Le pilotage de la performance vit une rupture profonde. Si la donnée est désormais l’infrastructure de l’immatériel, son exploitation par l’intelligence artificielle (IA), sans une gouvernance forte, risque de transformer nos directions financières en simples exécutantes de modèles opaques. La gouvernance de la donnée n’est plus un sujet technique de DSI, mais le socle de l’autonomie stratégique de l’entreprise.

Le premier défi du contrôleur de gestion moderne est la qualité de la « matière première » informationnelle. Face à l’explosion des flux, nous observons l’émergence du Data Mesh. Le Data Mesh, c’est l’architecture décentralisée où la donnée est gérée comme un «  produit » par les directions métiers elles-mêmes, et non plus par un service informatique centralisé. Ce qui signifie que, désormais, la responsabilité de la donnée revient à ceux qui la créent ou l’utilisent en premier, et non plus au service IT. Sans cette gouvernance, l’IA produit des analyses biaisées — le phénomène GIGO (Garbage In, Garbage Out : si les données d’entrée sont erronées, le résultat sera absurde). Le contrôleur de gestion devient l’auditeur de la cohérence de ce maillage. Encore plus qu’aujourd‘hui, sa mission va s’orienter vers la vérification de la qualité des données à la source, décrypter les logiques des algorithmes, et garantir que les décisions stratégiques reposent sur des informations fiables et non biaisées. Sans cette vigilance, l’entreprise s’expose à des erreurs de pilotage coûteuses, voire à une perte de contrôle sur sa propre stratégie.

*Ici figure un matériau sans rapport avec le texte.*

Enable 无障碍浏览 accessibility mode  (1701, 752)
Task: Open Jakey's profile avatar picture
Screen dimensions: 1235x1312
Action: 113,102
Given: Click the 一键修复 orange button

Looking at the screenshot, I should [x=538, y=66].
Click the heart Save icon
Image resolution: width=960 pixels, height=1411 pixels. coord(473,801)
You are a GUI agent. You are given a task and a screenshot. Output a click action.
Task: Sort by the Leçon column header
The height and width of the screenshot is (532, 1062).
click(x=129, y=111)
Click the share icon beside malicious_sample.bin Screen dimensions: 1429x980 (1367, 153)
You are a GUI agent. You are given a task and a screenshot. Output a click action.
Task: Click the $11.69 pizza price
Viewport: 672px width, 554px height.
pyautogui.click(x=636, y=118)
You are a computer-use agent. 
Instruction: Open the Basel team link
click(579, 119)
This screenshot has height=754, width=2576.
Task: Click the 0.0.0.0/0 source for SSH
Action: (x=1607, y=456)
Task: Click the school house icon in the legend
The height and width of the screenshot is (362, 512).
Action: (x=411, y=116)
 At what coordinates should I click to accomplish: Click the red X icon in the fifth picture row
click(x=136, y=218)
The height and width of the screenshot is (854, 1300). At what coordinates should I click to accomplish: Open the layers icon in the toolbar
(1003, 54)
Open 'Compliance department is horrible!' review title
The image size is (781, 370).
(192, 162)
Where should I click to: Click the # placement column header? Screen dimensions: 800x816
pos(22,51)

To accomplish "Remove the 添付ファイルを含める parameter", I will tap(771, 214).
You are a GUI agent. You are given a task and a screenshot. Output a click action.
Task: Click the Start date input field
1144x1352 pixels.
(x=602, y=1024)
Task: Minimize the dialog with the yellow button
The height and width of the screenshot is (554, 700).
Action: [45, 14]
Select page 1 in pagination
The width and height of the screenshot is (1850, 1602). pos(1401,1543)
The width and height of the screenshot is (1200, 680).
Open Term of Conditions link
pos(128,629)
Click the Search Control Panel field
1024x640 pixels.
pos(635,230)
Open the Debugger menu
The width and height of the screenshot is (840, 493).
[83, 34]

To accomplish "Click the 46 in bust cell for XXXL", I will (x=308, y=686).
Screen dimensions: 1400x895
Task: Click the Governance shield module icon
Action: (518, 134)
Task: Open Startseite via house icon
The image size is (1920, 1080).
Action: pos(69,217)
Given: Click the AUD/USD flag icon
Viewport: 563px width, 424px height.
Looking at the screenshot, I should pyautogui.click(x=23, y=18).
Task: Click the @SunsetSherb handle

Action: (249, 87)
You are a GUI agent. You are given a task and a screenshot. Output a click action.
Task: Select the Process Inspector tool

L’autonomie stratégique sur les données, appelons cela la souveraineté numérique, n’est pas qu’une posture réglementaire ; c’est une question de capacités dynamiques, c’est-à-dire l’aptitude d’une organisation à renouveler ses compétences et ses ressources pour répondre à un environnement changeant. Si une entreprise confie l’intégralité de sa logique décisionnelle à des modèles d’IA propriétaires hébergés hors de sa juridiction, elle s’expose à une dépendance critique. En cas de rupture de service ou de changement unilatéral des conditions, l’entreprise perd sa capacité à piloter sa performance. La souveraineté des données est le garant de la continuité de l’exploitation stratégique.

Le cadre théorique identifie les « systèmes de contrôle interactifs » comme le levier de l’apprentissage stratégique. Or, l’IA fonctionne souvent comme une boîte noire, autrement dit un système dont on voit les entrées et les sorties, mais dont le fonctionnement interne et la logique de raisonnement restent opaques pour l’utilisateur. Pour que le pilotage reste interactif, la direction financière doit exiger une auditabilité algorithmique, c’est-à-dire la capacité à démêler les raisonnements de l’IA, comme on auditerait un processus clé. La souveraineté numérique permet de garder la maîtrise des biais décisionnels. Un pilotage souverain est la seule garantie contre « l’hallucination stratégique » produite par des outils que l’on ne maîtrise pas.

Enfin, nous voyons apparaître le Shadow AI (IA de l’ombre), un risque majeur pour la fonction finance. Il est certain que l’utilisation massive par les employés d’outils d’IA non approuvés par l’entreprise (versions gratuites d’agents conversationnels, par exemple) pour traiter des données confidentielles, au-delà de la fuite de secrets industriels, pose un problème de fiabilité. Si les prévisions financières sont produites par des outils dont on ne maîtrise pas les hypothèses de calcul, la fonction finance perd sa crédibilité. La souveraineté impose la mise en place d’environnements d’IA privatifs et sécurisés.

Le contrôle de gestion doit cesser d’être un simple consommateur de rapports pour devenir l’architecte du système de décision. Gouverner la donnée, c’est protéger la capacité de l’entreprise à décider par elle-même. Dans un monde où l’algorithme dicte la norme, la souveraineté est la seule barrière entre le pilotage stratégique et la simple exécution statistique.

Il devient urgent de mettre en place une véritable gouvernance de la DATA. Et ceci vaut pour les PME et ETI françaises.